Will the Recent Interest Rate Cuts Affect Melbourne’s Housing Market?

By Catherine Cashmore on 14 May 2013










Once again, it has been widely promoted that the drop in interest rates is “good news” for the housing market. Wayne Swan is taking ample credit as he attempts to persuade public ears that record low rates are solely down to responsible fiscal policy.

In a brief break with tradition, NAB was the first to pass on the cut in full, followed closely by CBA, St George and Westpac. ANZ delayed announcement until after their monthly review, and then surprised all by cutting in excess of the RBA – dropping its standard variable rate by 27 basis points. However, mortgage rates are still above those set during the height of the GFC.

As I mentioned previously, although it may seem logical to assume lending rates initiate price changes, other economic factors play a far greater influence. Unless the needed ingredients are combined, interest rates on their own can do little to change the terrain by any significant, sustainable degree.

Since November 2011 we’ve had seven drops to the cash rate – passed on in part by the banks. On the other hand, it took until mid-2012 for any marginal improvement in median values to emerge (principally boosted by consumer confidence,) and only recently have we seen any substantial uptick.

As I’ve indicated in previous updates, the improved environment has been noticeable from an anecdotal perspective. More bodies are attending open for inspections and a greater proportion of auctioned properties are now selling under the hammer. The latest ABS mortgage lending data for March also came in higher than expected – with gains led principally by NSW and Victoria.

In total, there was a 5.2 per cent rise (seasonally adjusted) in the number of home loans issued to owner-occupiers. However, the trend for first home buyers remains on a downward slope, falling as a total percentage to 14.2 from 14.4 in February. Whilst a drop in rates may bode well on the surface for mortgage holders wanting to pay down debt, the bleak reality remains that for savers, many of whom are would-be first-home buyers, the news is not good at all. 

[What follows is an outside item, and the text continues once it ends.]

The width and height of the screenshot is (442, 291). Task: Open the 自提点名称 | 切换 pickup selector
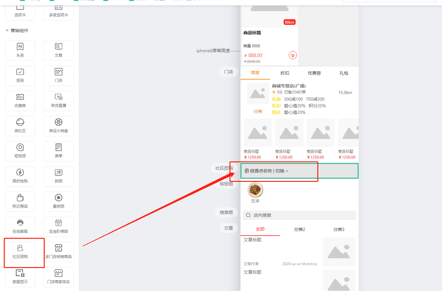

RP Data also recorded strong increases in mortgage activity, with their RMI (Residential Mortgage Index) showing a 6.6 per cent seasonally adjusted increase for March, easing slightly in April, but starting on strong footing in May.  It’s worth noting the larger percentage has been driven by refinancing.  

The clearance rate this week came in at 72 per cent – the highest unrevised result so far this year.  Year to date, REIV data shows the value of auctions sold sits at just over $4 billion, compared to $2.9 billion at the same time last year. I’m starting to frequently see what can only be interpreted as boom results for the better listings in and around the inner and middle suburbs of Melbourne. The question therefore, is how long can this be sustained?

Any long-term downward direction in rates should always be considered a concern. They sit at the seat of a number of economic problems, and point toward a trend of lower growth. Furthermore, a lengthy period of low rates is harder to reverse as consumers come to rely on cheap credit, unsustainable at higher levels should a bubbly environment call for a reverse course of action.

As a tool, low rates are limited in their effectiveness for stimulating the economy, pushing yield seekers into riskier assets. Since the global economic crisis, the world’s banks have concentrated on lowering rates in order to boost growth. The textbook model indicates this atmosphere will motivate an increase in lending for items such as homes, goods and services; however, monetary policy is a pretty blunt instrument and understandably in our post GFC environment, the appetite to reduce debt and accelerate payments on outstanding mortgages has been far greater than the push to consume – and remains so.

As a result, it’s important for any buyer to enter the property market with their feet planted firmly on the ground and their eyes focused on investment over the long-term.

About the Author

Catherine Cashmore is a regular journalist, blogger and well-known media commentator for all things property.

Leave a Comment2 Comments
  1. Michael said...

    Key issue is that the income to house cost ratio is too high i.e. prices are way over valued, based on people ability to borrow.
    Only thing that is driving Sydney prices is net migration (increased demand from population growth), while melbournes population is fairly flat, hence the fact that prices shouldn’t rise much. The other problem is that the overall economy has slowed and unemployment is rising.

    June 04, 2013 @ 10:11 am


  2. Catherine Cashmore said...

    Hi Michael,

    Thanks for the comment – however your estimation of Melbourne’s population is inaccurate. As per the last census – Melbourne has dominated Australia’s population growth – adding 77,242 people in 2011-12 – leaving the city with a population of almost 4.25 million. It’s estimated 1,500 people per week are currently moving to the state.

    How this will affect property prices is not quite as cut and dry as one may suspect. Evidently, some of the incoming individuals will be looking to purchase – however the majority will rent for a period prior to doing so.

    A better indicator of growth is to look at lending data – it gives a more accurate picture of the current number of buyers who are ‘in the market’, and subsequently, an uplift in Mortgage lending tends to show positively in price data.